Request a: Please retype the records, starting at the line that contains "You are a computer-use agent." and stopping after the line that contains "Open the Files".

Given passage:
******

# Little Foster Lulu



## 3Maltmom (May 23, 2005)

Lulu is looking and feeling much better. She will be 14 next month, and almost has as much spunk as LBB.

She is a sweet little thing. And no longer aggressive towards the other ones. She actually likes Daisy and Henry


----------



## beckybc03 (Jul 6, 2006)

Awwww, what a cutie


----------



## May468 (Dec 5, 2006)

Beautiful SweetHeart!!!


----------



## paris (Apr 8, 2005)

aawww Deb...she is such a sweetie!


----------



## schatzi's mom (May 13, 2007)

She is beautiful!!


----------



## Alvar's Mom (Mar 5, 2007)

awww, she's just darling


----------



## Scoobydoo (May 26, 2005)

Deb, she is adorable














What a sweet little face


----------



## Suz & the Fluffs (Mar 11, 2006)

Shes adorable.


----------



## casa verde maltese (Apr 7, 2007)

She doesn't look a day over 7 -







She is really cute and spry looking for a 14 yr.old


----------



## Cosy (Feb 9, 2006)

What a great pic! I truly believe the older ones do better with other dogs around. I'm glad she is one of them.


----------



## Zoe and Bella's mom (Jan 23, 2006)

She is _precious_!

ginny


----------



## Bonnie's Mommie (Mar 2, 2006)

GO LULU





















GO LULU























I'm so happy to hear that she's finally getting along with the gang!



Love to you all!


----------



## 3Maltmom (May 23, 2005)

> Deb, she is adorable
> 
> 
> 
> ...


Janet ~ She really does have the sweetest face









I take the worst pictures, known to man. I so wish I could capture her sweetness.


----------



## TheButtercup (Mar 3, 2005)

******

Request b: Write the next part of the forum thread about the foster dog Lulu, picking up right after its final line.

Input data:

******

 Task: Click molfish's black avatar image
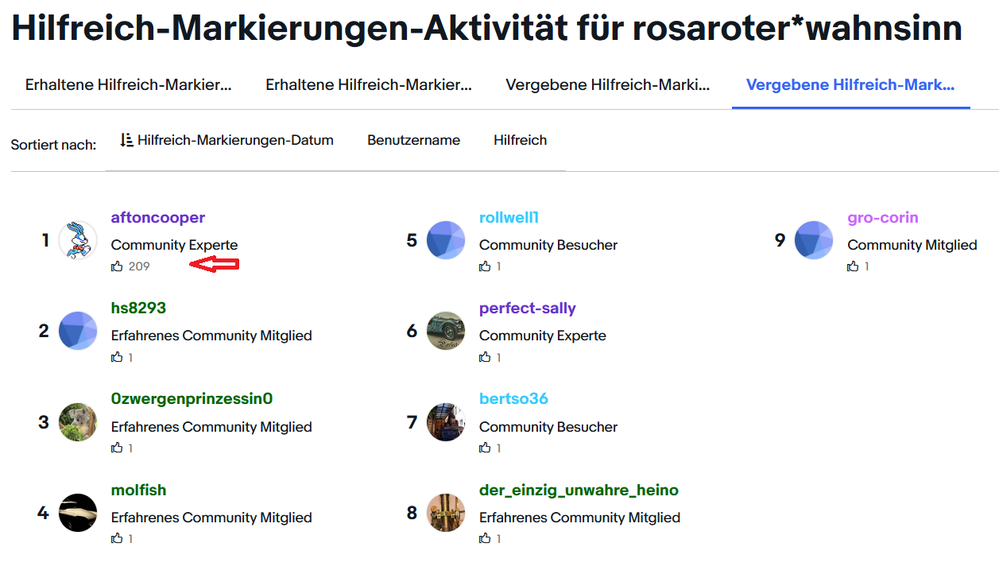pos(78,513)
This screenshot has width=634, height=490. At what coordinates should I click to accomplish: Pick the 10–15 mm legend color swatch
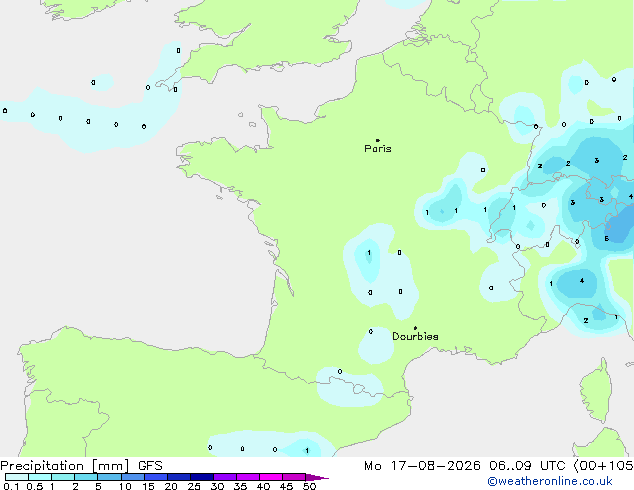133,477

******

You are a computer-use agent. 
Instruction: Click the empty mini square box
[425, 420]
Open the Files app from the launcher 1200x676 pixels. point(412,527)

******

Right answer a:
You are a computer-use agent. 
Instruction: Click the empty mini square box
[425, 420]
Open the Files app from the launcher 1200x676 pixels. point(412,527)

Right answer b:
what a CUTIE!!! she has the body of a buttercup. hehe









jifner is right, she doesnt look a DAY over SEVEN!


----------



## 3Maltmom (May 23, 2005)

> What a great pic! I truly believe the older ones do better with other dogs around. I'm glad she is one of them.[/B]


Brit ~ I'm at a bit of a "toss-up" with Lulu. She is "posted" to go as an "only child", per my evaluation, but she HAS come around in the last 6-months. It's been alot of work, though. I'm not sure now, how to place her. With her new pic up on Petfinder, there is a family interested, but they do have a Toy "senior".

At the moment, I'm not comfortable with it. I'm thinking, if she passes the "Billy" test, she'll be socialized.

They are such a worry for all of us.



> what a CUTIE!!! she has the body of a buttercup. hehe
> 
> 
> 
> ...

















She told Henry she was FIVE!!!
















What's worse is, Henry BELIEVES her














Go Lulu











> GO LULU
> 
> 
> 
> ...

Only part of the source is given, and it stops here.